Dataset entries:
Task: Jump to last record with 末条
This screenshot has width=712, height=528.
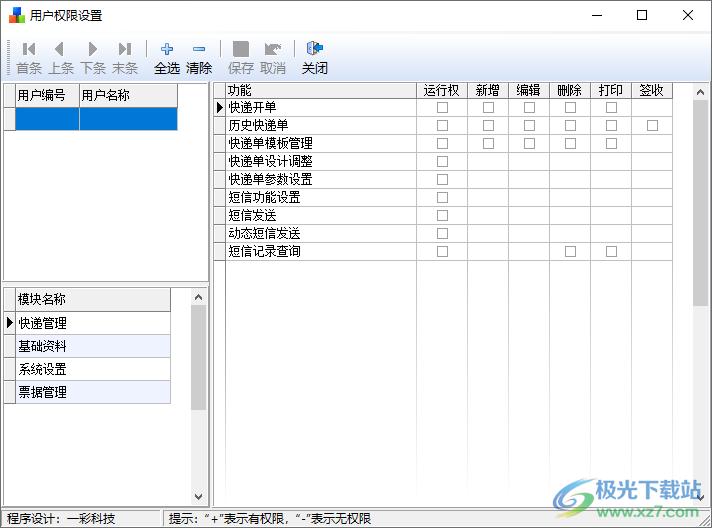Action: click(124, 49)
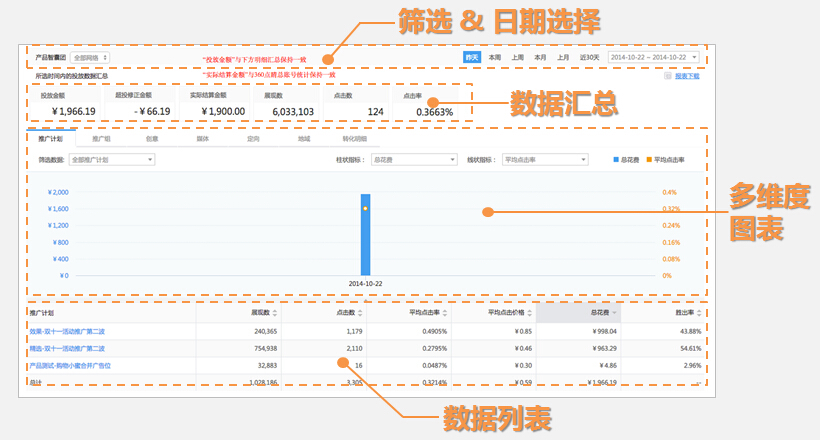Switch to the 推广组 tab
Viewport: 820px width, 440px height.
(102, 139)
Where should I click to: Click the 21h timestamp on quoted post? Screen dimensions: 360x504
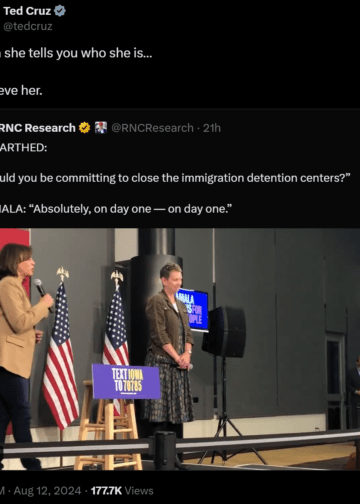pos(212,128)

Exercise requirements:
Please set down the lines from the one with "This screenshot has width=712, height=528." to the end of the entries above, exactly as they are, and drop every picture.

Reply to the task:
This screenshot has width=712, height=528.
Action: click(124, 49)
Switch to the 推广组 tab
Viewport: 820px width, 440px height.
(102, 139)
Where should I click to: Click the 21h timestamp on quoted post? Screen dimensions: 360x504
pos(212,128)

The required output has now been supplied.